Preface
The principal objective of the search for life on another celestial body is to determine the state of chemical evolution if life has not yet arisen, or the state of biological evolution if life is present. A study of such life might contribute to a universal concept of the origin and nature of living systems. In addition, chemical and microscopic examination of any fossils from a pre-existing biota could provide equally valuable information.

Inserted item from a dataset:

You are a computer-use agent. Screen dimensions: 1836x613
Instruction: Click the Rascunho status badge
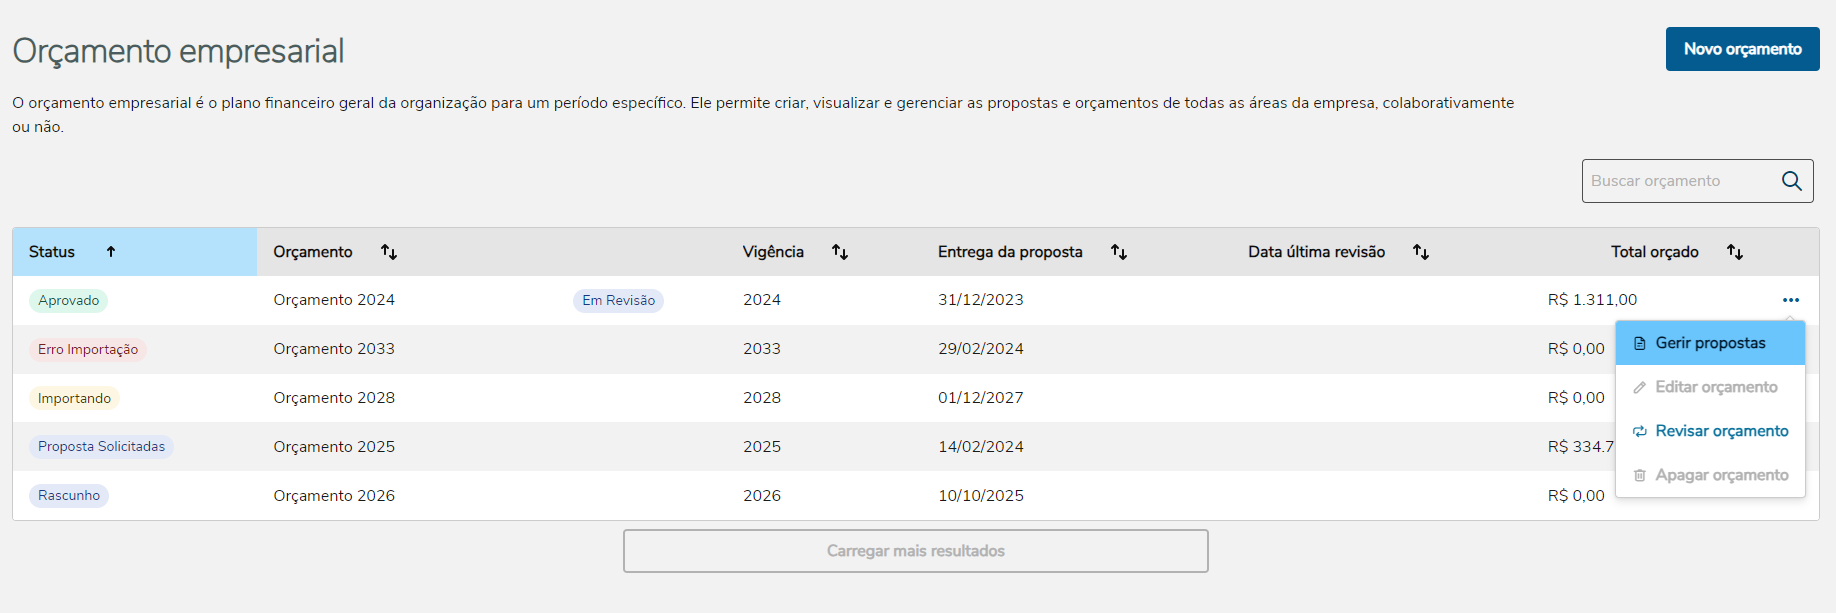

This subject has provoked excessive speculation by some scientists, while others seem unaware of the implications of seriously confronting it. The quest for life in space rests on a reasonable degree of geological plausibility. A widely accepted theory argues that the known planets condensed under conditions compatible with the retention of water, ammonia and methane as gases in the primitive atmospheres. Laboratory experiments have demonstrated that primeval energy sources would have synthesized numerous biologically-significant molecules from these gases. Life developed on Earth when these gases and energies were also available to the other planets. Furthermore, it is both factual and perplexing that (except for helium) there is a closer resemblance between the elemental composition of living systems and the universe than there is between that of living systems and the rocky material in the terrestrial crust on and in which such systems are in intimate residence. Indeed, living matter on Earth displays a “unity of biochemistry” which may well be a principle with cosmic as well as terrestrial validity.
These arguments do not prove the hypothesis, but suggest that we cannot avoid the experiment. It is the purpose of this publication to describe briefly this experiment for the academic community and the public. Some of the methods which have been considered thus far for the detection of extraterrestrial life and life-related substances in the near reaches of space are presented.
Homer E. Newell,
Associate Administrator for
Space Science and Applications